■ **WORK REQUIRED**
Copy the data below word for word, starting at the line that contains "This screenshot has height=550, width=750." and stopping after the line that contains "center [373, 493].".

■ **LISTED ENTRIES**
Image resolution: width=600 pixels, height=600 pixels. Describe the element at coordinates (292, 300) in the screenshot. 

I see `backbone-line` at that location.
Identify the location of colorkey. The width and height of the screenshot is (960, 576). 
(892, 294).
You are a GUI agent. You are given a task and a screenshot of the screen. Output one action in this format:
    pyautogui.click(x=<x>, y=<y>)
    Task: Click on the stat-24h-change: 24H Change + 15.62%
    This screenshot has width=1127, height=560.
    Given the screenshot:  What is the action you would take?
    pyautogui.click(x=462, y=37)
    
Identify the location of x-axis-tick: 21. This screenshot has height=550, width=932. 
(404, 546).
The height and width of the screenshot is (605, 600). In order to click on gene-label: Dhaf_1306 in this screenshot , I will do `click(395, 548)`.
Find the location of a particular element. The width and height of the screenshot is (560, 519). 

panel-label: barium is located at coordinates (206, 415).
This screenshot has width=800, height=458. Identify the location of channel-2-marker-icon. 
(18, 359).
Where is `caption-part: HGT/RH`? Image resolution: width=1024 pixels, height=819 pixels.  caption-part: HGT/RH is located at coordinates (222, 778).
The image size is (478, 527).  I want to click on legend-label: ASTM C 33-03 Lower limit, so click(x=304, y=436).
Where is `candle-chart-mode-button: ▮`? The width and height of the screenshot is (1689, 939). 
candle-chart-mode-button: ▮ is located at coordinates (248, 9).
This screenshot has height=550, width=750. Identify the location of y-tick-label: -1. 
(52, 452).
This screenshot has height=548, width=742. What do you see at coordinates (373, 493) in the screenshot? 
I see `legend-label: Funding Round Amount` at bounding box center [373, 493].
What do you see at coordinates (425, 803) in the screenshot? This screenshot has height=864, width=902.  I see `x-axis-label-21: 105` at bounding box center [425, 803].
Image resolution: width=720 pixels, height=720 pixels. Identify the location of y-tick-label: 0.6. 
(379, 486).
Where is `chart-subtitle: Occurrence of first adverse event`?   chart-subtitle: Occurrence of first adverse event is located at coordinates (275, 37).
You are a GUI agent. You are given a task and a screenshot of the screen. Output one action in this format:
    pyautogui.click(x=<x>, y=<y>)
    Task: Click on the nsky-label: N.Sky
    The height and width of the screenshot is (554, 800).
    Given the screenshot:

■ **ANSWER TO THE PROBLEM**
This screenshot has height=550, width=750. Identify the location of y-tick-label: -1. 
(52, 452).
This screenshot has height=548, width=742. What do you see at coordinates (373, 493) in the screenshot? 
I see `legend-label: Funding Round Amount` at bounding box center [373, 493].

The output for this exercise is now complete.